**Yapılacak İş**. Yargıtay kararının "Yargıtay Kararı" ile başlayıp "E.  ,  2019/4049 K." ile biten bölümünü, "beraat" yerine "beraat kararı" koyarak değiştirip yeniden yazınız.

**Sayfa**.
Yargıtay Kararı

Yağma suçunda katılanın teşhisi dışında delil yok ise sanığa beraat verilmelidir.

Yağma suçunda katılanın teşhisi dışında delil yok ise sanığa beraat verilmelidir.

17. Ceza Dairesi         2018/8371 E.  ,  2019/4049 K.

“İçtihat Metni”

MAHKEMESİ :Ceza Dairesi
SUÇ : Hırsızlık
HÜKÜM : CMK 280/2 maddesi gereğince ilk derece mahkemesinin hükmünü kaldırarak yeniden hüküm kurulması
TEMYİZ EDENLER : Bölge Adliye Cumhuriyet Savcısı, sanık müdafii
TEBLİĞNAMEDEKİ İSTEK : Esastan red

….Bölge Adliye Mahkemesince; sanık hakkında hırsızlık suçundan verilen hüküm temyiz edilmekle, başvuruların süresi ve kararın niteliği ile suç tarihine göre dosya görüşüldü;
5271 sayılı CMK’nun 288. maddesinin ”Temyiz, ancak hükmün hukuka aykırı olması nedenine dayanır. Bir hukuk kuralının uygulanmaması veya yanlış uygulanması hukuka aykırılıktır.”, aynı Kanunun 294. maddesinin ”Temyiz eden, hükmün neden dolayı bozulmasını istediğini temyiz başvurusunda göstermek zorundadır. Temyiz sebebi ancak hükmün hukuki yönüne ilişkin olabilir.” ve aynı Kanunun 301. maddesinin ”Yargıtay, yalnız temyiz başvurusunda belirtilen hususlar ile temyiz istemi usule ilişkin noksanlardan kaynaklanmışsa, temyiz başvurusunda bunu belirten olaylar hakkında incelemeler yapar.” şeklinde düzenlendiği de gözetilerek sanık ve müdafiinin temyiz isteminin, sanığın suçu işlediğine dair delil olmadığına, teşhis işleminin kanuna aykırı olarak gerçekleştirdiğine, Bölge Adliye Cumhuriyet Savcısı’nın temyiz isteminin ise müştekinin çelişkili beyanları bulunmasına rağmen tek delil olarak müştekinin beyanı esas alınarak mahkumiyet hükmü kurulduğuna yönelik olduğu belirlenerek anılan sebeplere yönelik yapılan incelemede;
Katılanın soruşturma aşamasında 17.06.2015 tarihinde alınan beyanında, saat 22.00 civarında markete doğru giderken arkasından motosikletle iki şahıs gelerek elinde bulunan cep telefonunu alarak kaçtıklarını, telefonu çalan şahısların eşgalini karanlık olması sebebiyle tam göremediğini, ancak şahısları görse tanıyacağını, heyecandan motosikletin plakasını da alamadığını beyan ettiği, dosya içerisinde bulunan 17.06.2015 tarihli tutanakta, katılan ile yapılan mülakatta, katılanın olayın heyecanı sebebiyle plakasını ve markasını alamadığı ancak siyah renkli olduğunu hatırladığı, gümüş renkli çamurluğu olan motosiklet ile arkasından gelen eşgal bilgilerini alamadığı, sadece 18-20 yaşlarında olduğunu tahmin ettiği, 2 şahıstan arka tarafta oturan şahsın eline aldığı cep telefonunu kapkaç yaptığını söylediğinin belirtildiği, 22.06.2015 tarihli tutanakta ise, son günlerde kırmızı renkli yanları fosforlu motosiklet üzerinde bulunan iki şahıs tarafından gerçekleştirilen kapkaç olaylarına ilişkin çalışmalar yapıldığı, Soğanlı Meydan civarında kırmızı renkli, yanları fosforlu 34 AH 5868 plakalı motosiklet üzerinde iki şahıs olduğunun görülmesi üzerine takip edildiği, motosiklet durdurulduktan sonra şahısların emniyete götürüldüğünün belirtildiği, 22.06.2015 saat 00.30 tarihli eşkal tutanağında,

./..

**Sağlanan Malzeme**.

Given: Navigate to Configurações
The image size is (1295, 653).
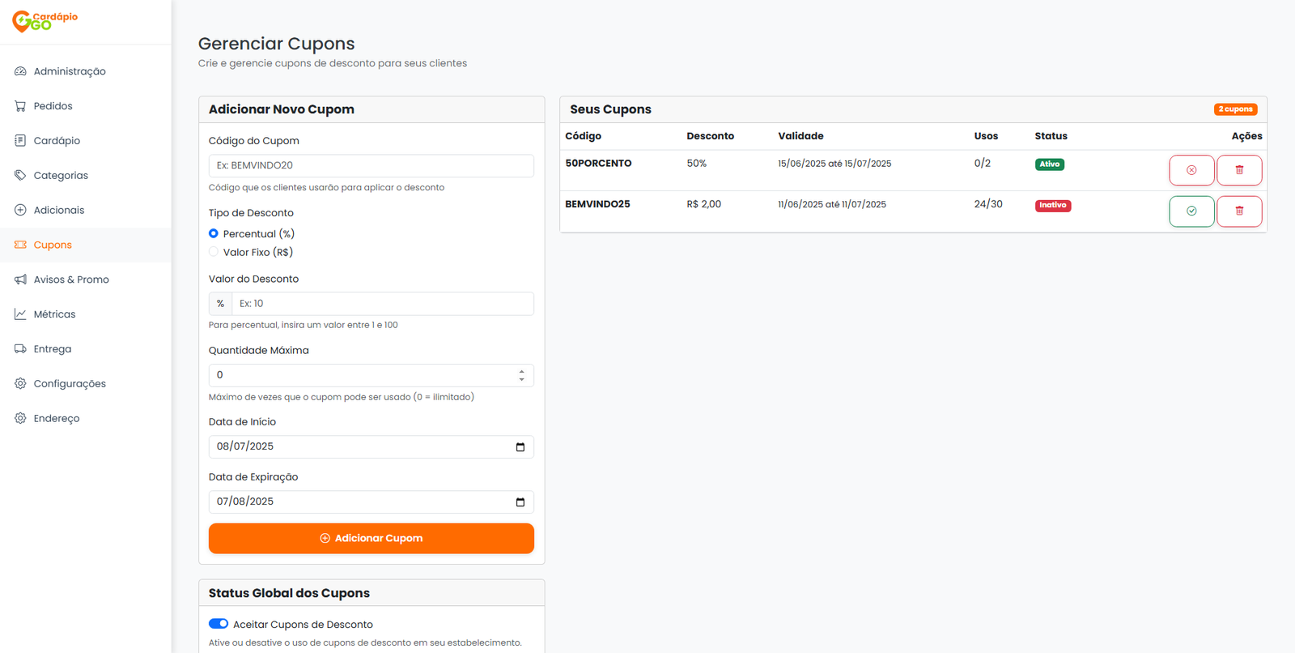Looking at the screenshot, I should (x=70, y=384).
* * *
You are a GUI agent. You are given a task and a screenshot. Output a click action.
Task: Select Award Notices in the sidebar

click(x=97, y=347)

**Sorunun Çözümü**.
Yargıtay Kararı

Yağma suçunda katılanın teşhisi dışında delil yok ise sanığa beraat kararı verilmelidir.

Yağma suçunda katılanın teşhisi dışında delil yok ise sanığa beraat kararı verilmelidir.

17. Ceza Dairesi         2018/8371 E.  ,  2019/4049 K.